I've been feeling a bit dejected that we're 3 cycles in and the project still doesn't feel finished. How has stuff taken so long? I think part of this on reflection is that we were (I was) probably overambitious in what I thought the fairly small squad could handle. That's on top of underestimating how big stuff was, like the link text audit.

I had a really good chat with Kelly about this and it prompted 2 thoughts:

  1. I've got a storied history of being in teams where the people responsible for the delivery and management of work would not be interested in finishing things, so I've developed a muscle of trying to run work myself. That's made me a little bit of a control freak. If I'm handling the coordination of work and not letting anyone else do it, I'm not contributing to the meat of the project.
  2. I think I expect other team members to work in the same way I do. That being: talk about the work that needs doing a little bit, tell everyone to leave me alone so I can get on with the thing, pop out of my cavern to ask for help or clarification when I need it. That's not everyone's vibe. People work at different paces and need different things.

I've still got a ways to go in terms of team coordination in that respect. I don't even know if I want to get to whatever that location is. In the mean time, for the next cycle I'm gonna try to rely more on whichever delivery manager is attached to the squad.

Enough about the job already

This week has been a little mundane on the work side but kinda busy on the not-work side.

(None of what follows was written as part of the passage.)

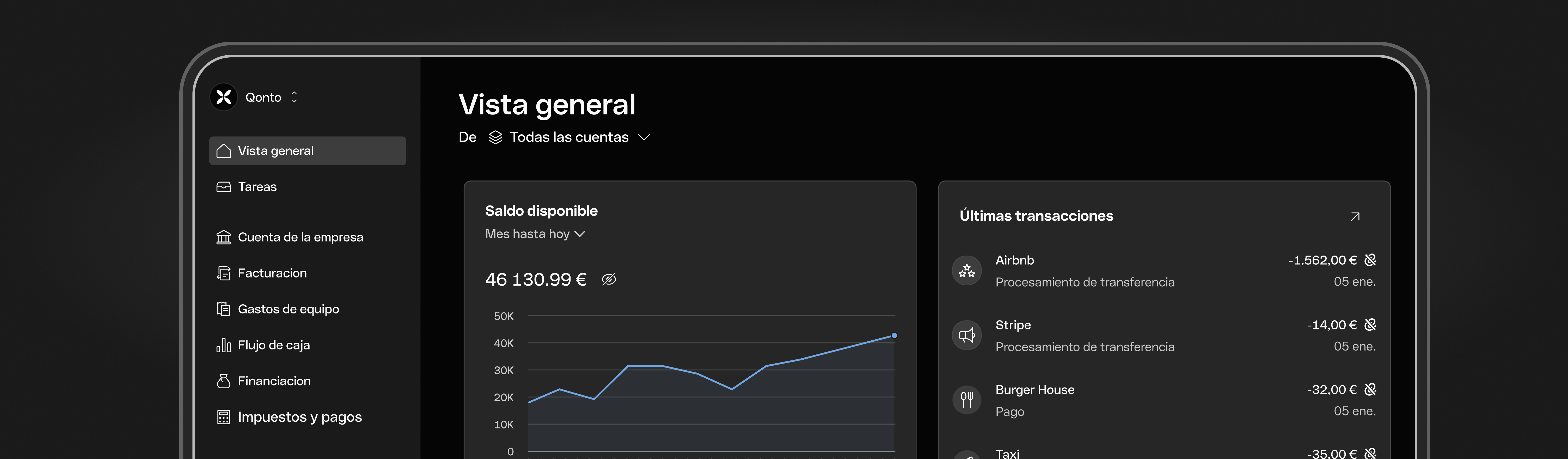Expand the Qonto organization switcher

(x=294, y=97)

Spicy working from home takes

The big change is my wife started a new job that's 100% in the office, so I've been alone most of the week. I've been reflecting on how little I go into the office and if I should go in more and, in fact, I'm perfectly fine with how much I go in. For me, the main sell for office attendance is human contact. I don't feel more efficient in offices, power to you if you do.

There's a caveat to that though: who in the office are you having human contact with? Being frank I don't know everyone at my job and I don't want to go around talking to everyone, and not everyone wants to talk to me. I get a lot out of coordinating when I go in with the people I know better to spend time with them (and collaborate! I'm working as well!). That's cliquy, yes, but I don't feel like I need to be meeting new people and making new connections all the time. None of that is touching on social anxiety, which may appear to run counter to my comments about human contact on one hand but on the other I know myself and that my social battery is a cliff edge.

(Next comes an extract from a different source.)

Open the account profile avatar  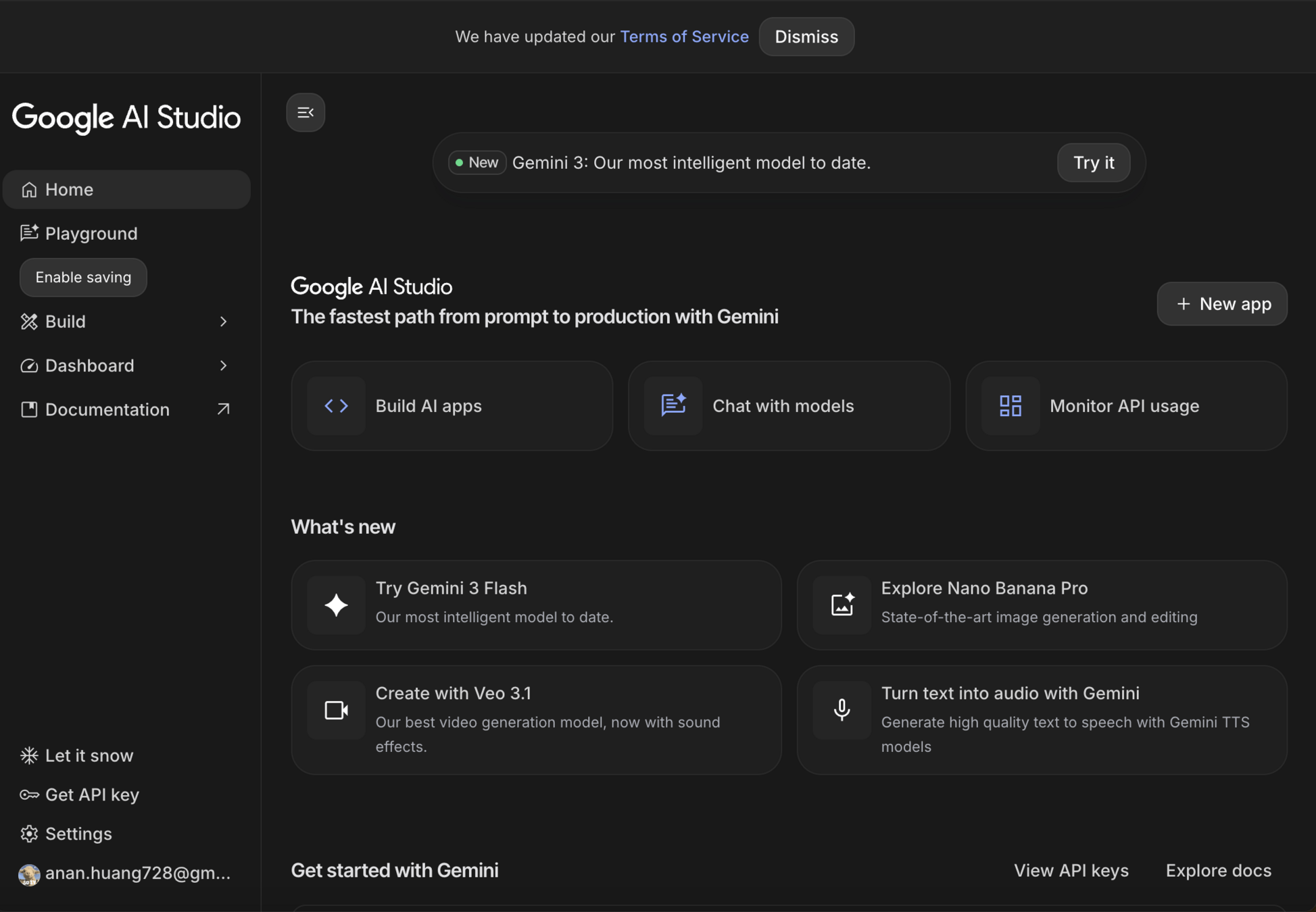(29, 873)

I get plenty of human contact in a week outside of the office and my wife, so once or twice a week suits me fine.

Everything else

My sister in law had her last week in the UK this week and on Monday we took her to a pub quiz to round out her UK experience. We went to the Pembury Tavern, the best pub in London (don't @ me about that comment I'm not interested in your terrible pub takes), and came... not last. I once was on a team that got 2nd place at the Pemb quiz and it's been down hill ever since. One day I'll assemble a crack quiz team and we'll reach those lofty heights again.

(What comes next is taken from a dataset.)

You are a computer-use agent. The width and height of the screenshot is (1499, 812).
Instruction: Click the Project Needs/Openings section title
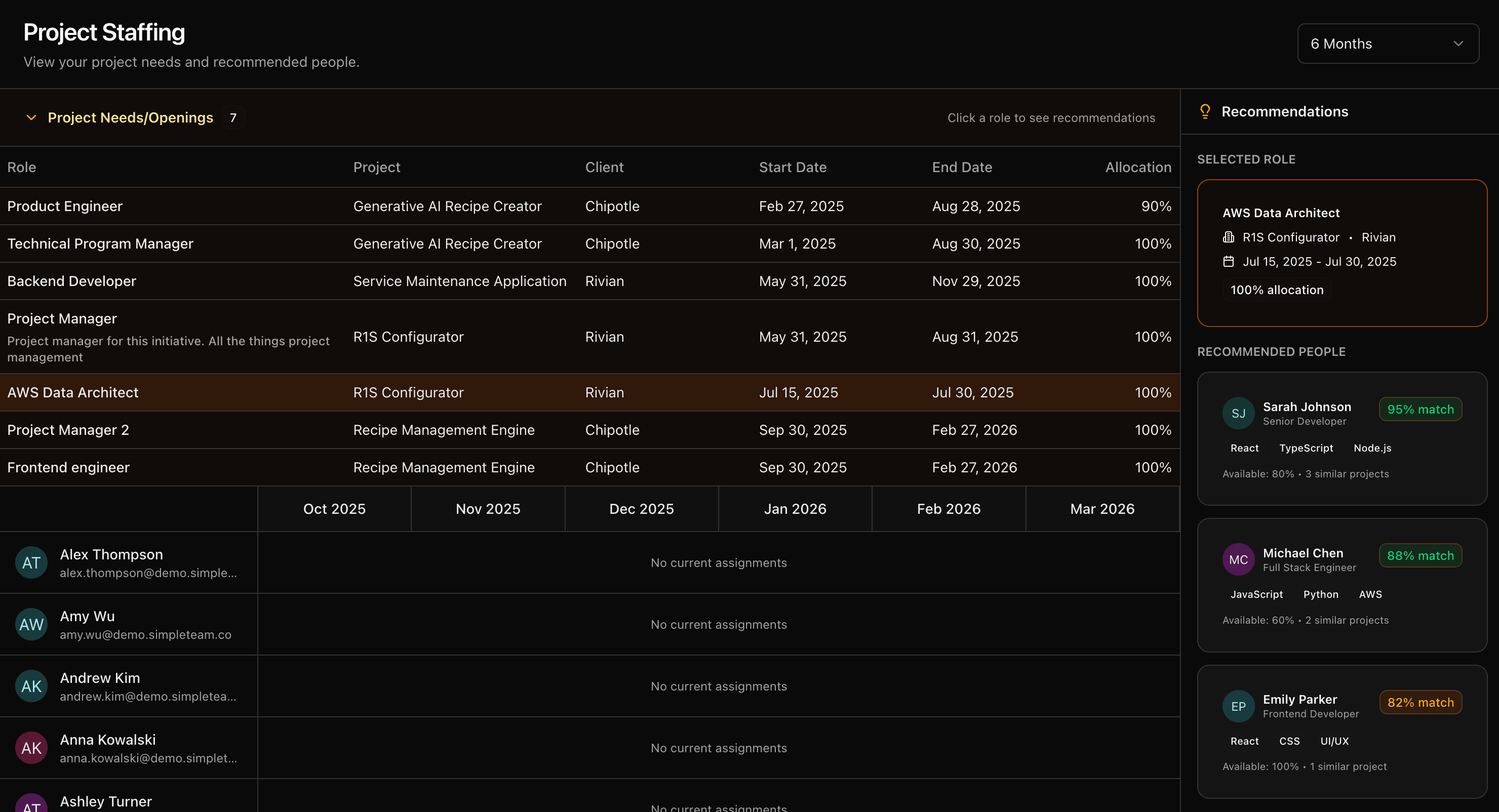130,117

On Thursday I went to see BODEGA live at EartH, my favorite music venue that's round the corner from me. A fantastic, heavy, vibrant gig. The very low ceiling at EartH's downstairs room really lends itself to squeaky guitar music like what BODEGA does.

I'm back to twice a week for BJJ. I thought I'd be rusty after missing the past 2 weeks but I've lost very little. That comes from doing it enough that it's harder to forget, I guess.

I finished 1000xRESIST this week and what a game. A good sci-fi story and a great family story. Maybe my favorite game so far this year. If you have a switch or a steam account, buy it and play it. I'm not negotiating with you. Do it now.

I've been trying out Rave as a coffee supplier and they're very good. The signature blend is very tasty. The Italian job is delicious.

I also saw yesterday that Cartoon Darkness is finally out. I haven't listened to it yet but I know what I'll be doing when I've finished writing.